Some states may cover other FDA-approved CGMs, so it’s essential to verify with your provider or Medicaid office which devices are available.

How to Get a CGM Covered by Medicaid

If you have Medicaid and are interested in getting coverage for a Continuous Glucose Monitor (CGM), follow these steps:

  1. Speak with Your Healthcare Provider: Your doctor will assess your diabetes management needs and determine if a CGM is medically necessary. They will need to submit documentation justifying the use of the device for Medicaid approval.
  2. Get Prior Authorization: Many Medicaid programs require prior authorization before covering CGMs. Your healthcare provider will need to submit a request with supporting medical records showing your need for a CGM.
  3. Work with a Durable Medical Equipment (DME) Provider: CGMs are often provided through a DME supplier, and Medicaid works with specific suppliers for coverage. Your doctor will work with a Medicaid-approved supplier to ensure you receive the CGM device.
  4. Check Coverage and Out-of-Pocket Costs: Medicaid coverage for CGMs varies by state, and while many states offer full coverage with little to no cost-sharing, some states may require a small co-payment or cost-share for the device or sensors. Be sure to verify coverage details with your Medicaid office or managed care organization.

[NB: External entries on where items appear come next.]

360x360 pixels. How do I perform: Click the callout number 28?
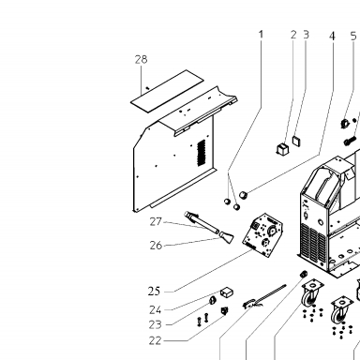tap(141, 59)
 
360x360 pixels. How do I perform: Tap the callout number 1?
tap(262, 35)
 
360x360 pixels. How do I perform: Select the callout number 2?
tap(293, 35)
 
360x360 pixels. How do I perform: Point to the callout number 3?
tap(306, 35)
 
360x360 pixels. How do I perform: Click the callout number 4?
tap(332, 37)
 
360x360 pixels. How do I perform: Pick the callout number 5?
tap(353, 37)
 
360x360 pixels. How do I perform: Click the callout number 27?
tap(156, 221)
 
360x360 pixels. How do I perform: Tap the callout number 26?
tap(156, 246)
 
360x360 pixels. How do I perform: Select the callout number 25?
tap(154, 292)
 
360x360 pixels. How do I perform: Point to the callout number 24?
tap(156, 310)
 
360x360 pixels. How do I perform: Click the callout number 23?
tap(155, 324)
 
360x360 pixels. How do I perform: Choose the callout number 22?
tap(155, 340)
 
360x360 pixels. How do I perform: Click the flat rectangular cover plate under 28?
tap(167, 91)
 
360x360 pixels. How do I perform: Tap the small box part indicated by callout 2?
tap(282, 148)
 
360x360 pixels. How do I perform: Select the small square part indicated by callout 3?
tap(296, 141)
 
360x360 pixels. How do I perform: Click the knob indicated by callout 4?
tap(244, 195)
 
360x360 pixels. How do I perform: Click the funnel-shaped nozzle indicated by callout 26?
tap(226, 237)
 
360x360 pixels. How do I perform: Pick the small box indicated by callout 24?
tap(227, 292)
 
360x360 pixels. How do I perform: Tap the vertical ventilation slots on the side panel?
tap(202, 153)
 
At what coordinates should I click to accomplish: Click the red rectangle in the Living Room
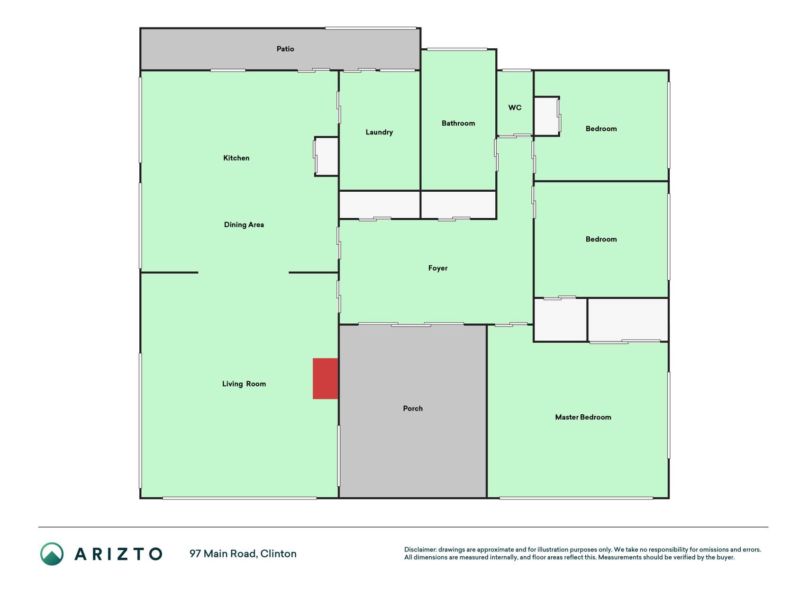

Benefits of Medicaid CGM Coverage

Medicaid’s coverage for CGMs offers several important benefits for individuals with diabetes, including:

  • Improved Diabetes Management: CGMs provide continuous, real-time glucose readings, helping individuals manage their diabetes more effectively by reducing the frequency of dangerous high or low blood sugar levels.
  • Reduced Risk of Complications: By offering detailed glucose data, CGMs can help reduce the risk of long-term diabetes complications such as cardiovascular disease, kidney failure, and neuropathy.
  • Increased Convenience: Unlike fingerstick tests, CGMs eliminate the need for constant manual glucose checks, offering more convenience and comfort.
  • Better Insights for Healthcare Providers: CGM data gives healthcare providers a more comprehensive view of their patients’ glucose patterns, allowing them to make informed decisions about treatment adjustments and insulin dosages.

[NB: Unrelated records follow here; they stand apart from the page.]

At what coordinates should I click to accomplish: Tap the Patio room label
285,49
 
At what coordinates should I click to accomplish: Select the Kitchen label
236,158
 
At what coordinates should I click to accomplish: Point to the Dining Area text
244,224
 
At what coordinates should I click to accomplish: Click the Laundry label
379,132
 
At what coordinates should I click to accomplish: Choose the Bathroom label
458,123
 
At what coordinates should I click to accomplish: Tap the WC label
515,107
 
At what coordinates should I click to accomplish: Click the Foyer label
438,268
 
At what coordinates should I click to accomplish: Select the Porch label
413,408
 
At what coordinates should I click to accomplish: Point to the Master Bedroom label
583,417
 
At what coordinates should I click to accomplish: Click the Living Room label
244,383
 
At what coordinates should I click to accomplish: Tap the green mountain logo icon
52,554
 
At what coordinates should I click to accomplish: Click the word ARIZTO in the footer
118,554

How to Apply for Medicaid CGM Coverage

If you believe you qualify for Medicaid coverage of a CGM, follow these steps to apply:

  1. Consult Your Doctor: Begin by talking to your doctor about whether a CGM is the right option for managing your diabetes.
  2. Submit Medical Documentation: Your doctor will submit the necessary medical documentation to Medicaid or your managed care organization.
  3. Receive Prior Authorization: Wait for prior authorization from Medicaid before proceeding with obtaining the CGM.
  4. Acquire the Device: Once authorized, work with a DME supplier to receive your CGM and necessary sensors.

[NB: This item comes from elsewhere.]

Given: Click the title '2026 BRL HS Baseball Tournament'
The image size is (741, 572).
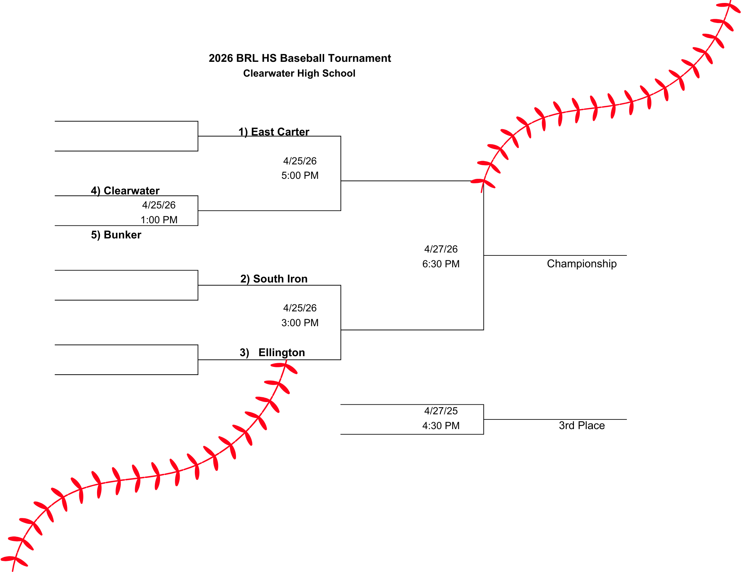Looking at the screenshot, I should pos(300,58).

Why You Should Consider a CGM with Medicaid Coverage

For individuals managing diabetes, CGMs provide a valuable tool that offers continuous monitoring of glucose levels, helping prevent dangerous blood sugar fluctuations and providing insights into daily glucose patterns. With Medicaid covering the cost of CGMs in many states, eligible individuals can access this life-changing technology without the financial burden.